Omit all pictures. Quote only the lines from the one with "At what coordinates should I click to accomplish: Click the" through the end of the material below.
-*-*-
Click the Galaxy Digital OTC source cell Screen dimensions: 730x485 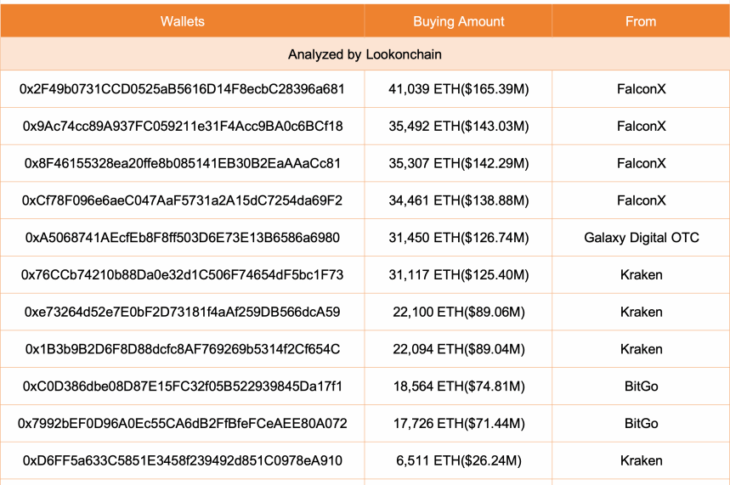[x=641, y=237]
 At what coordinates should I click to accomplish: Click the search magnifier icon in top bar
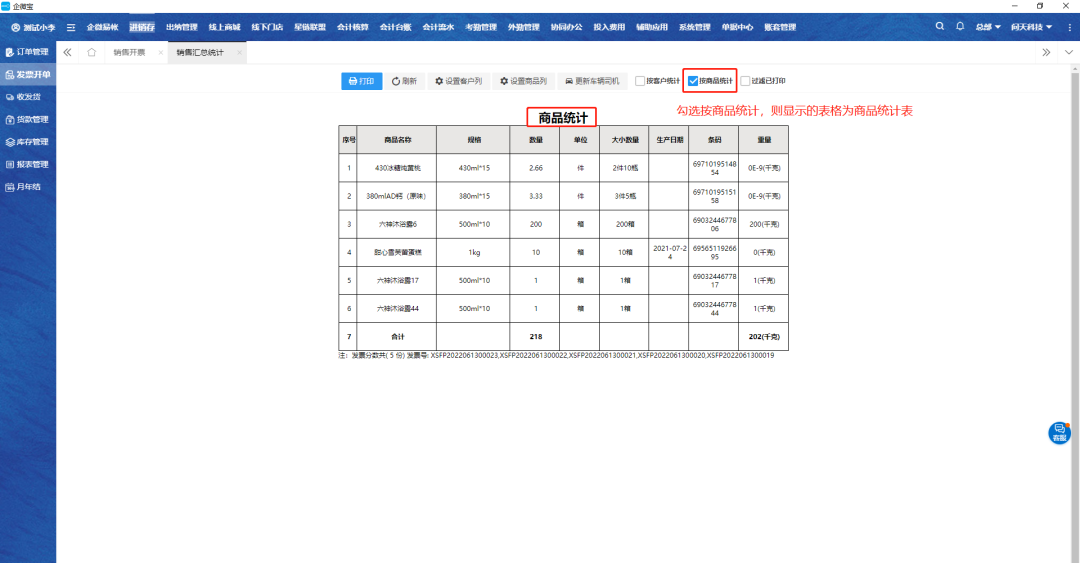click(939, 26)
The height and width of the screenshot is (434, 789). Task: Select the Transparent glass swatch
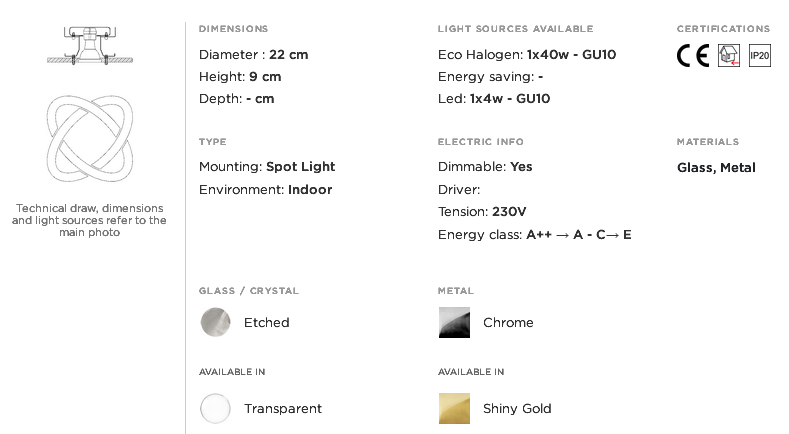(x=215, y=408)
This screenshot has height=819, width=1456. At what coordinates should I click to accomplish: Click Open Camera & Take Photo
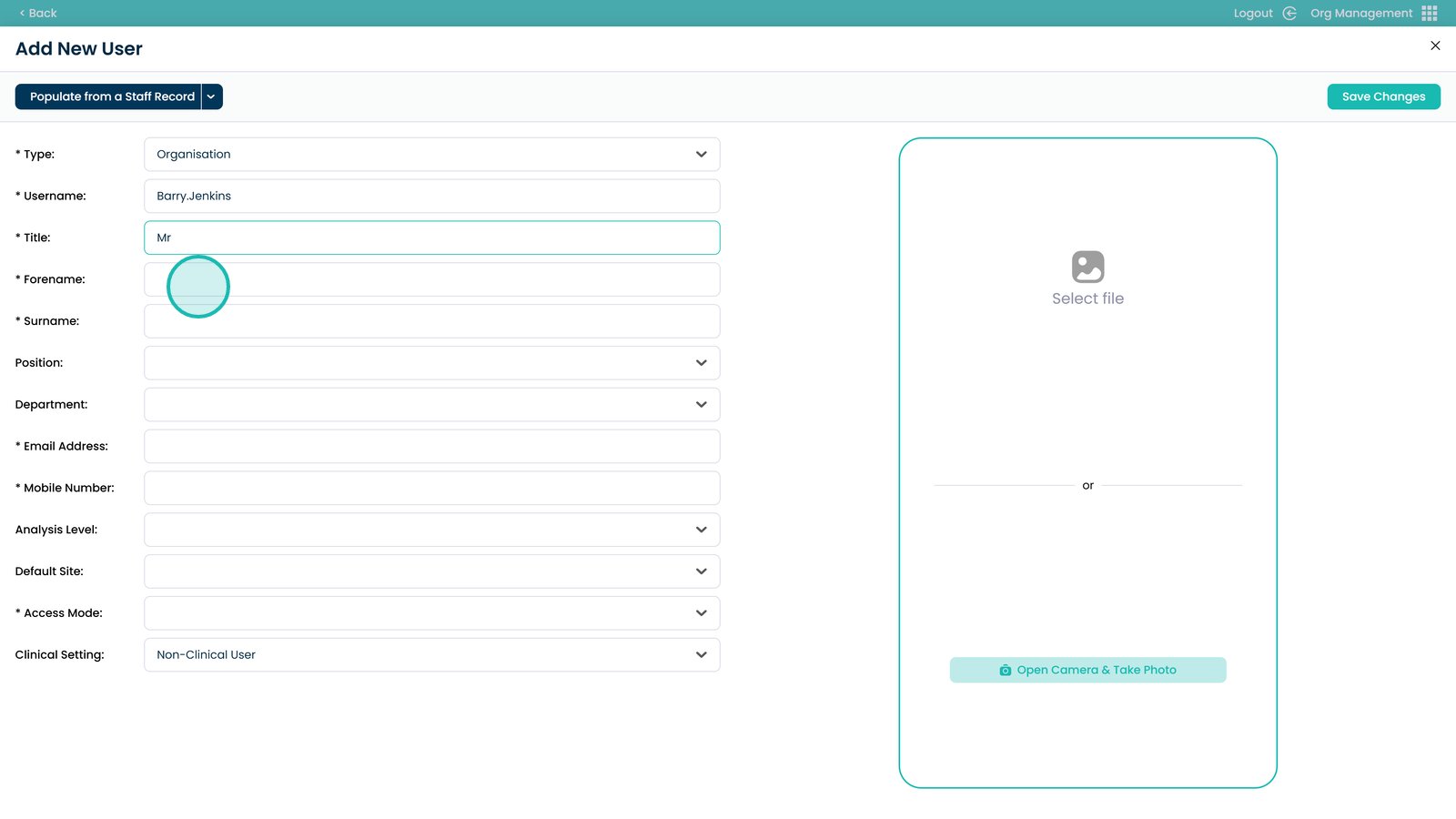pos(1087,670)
-*-*-
EXERCISE SOLUTION –
 At what coordinates should I click to accomplish: Click the search magnifier icon in top bar
click(939, 26)
The height and width of the screenshot is (434, 789). Task: Select the Transparent glass swatch
(x=215, y=408)
This screenshot has height=819, width=1456. At what coordinates should I click to accomplish: Click Open Camera & Take Photo
pos(1087,670)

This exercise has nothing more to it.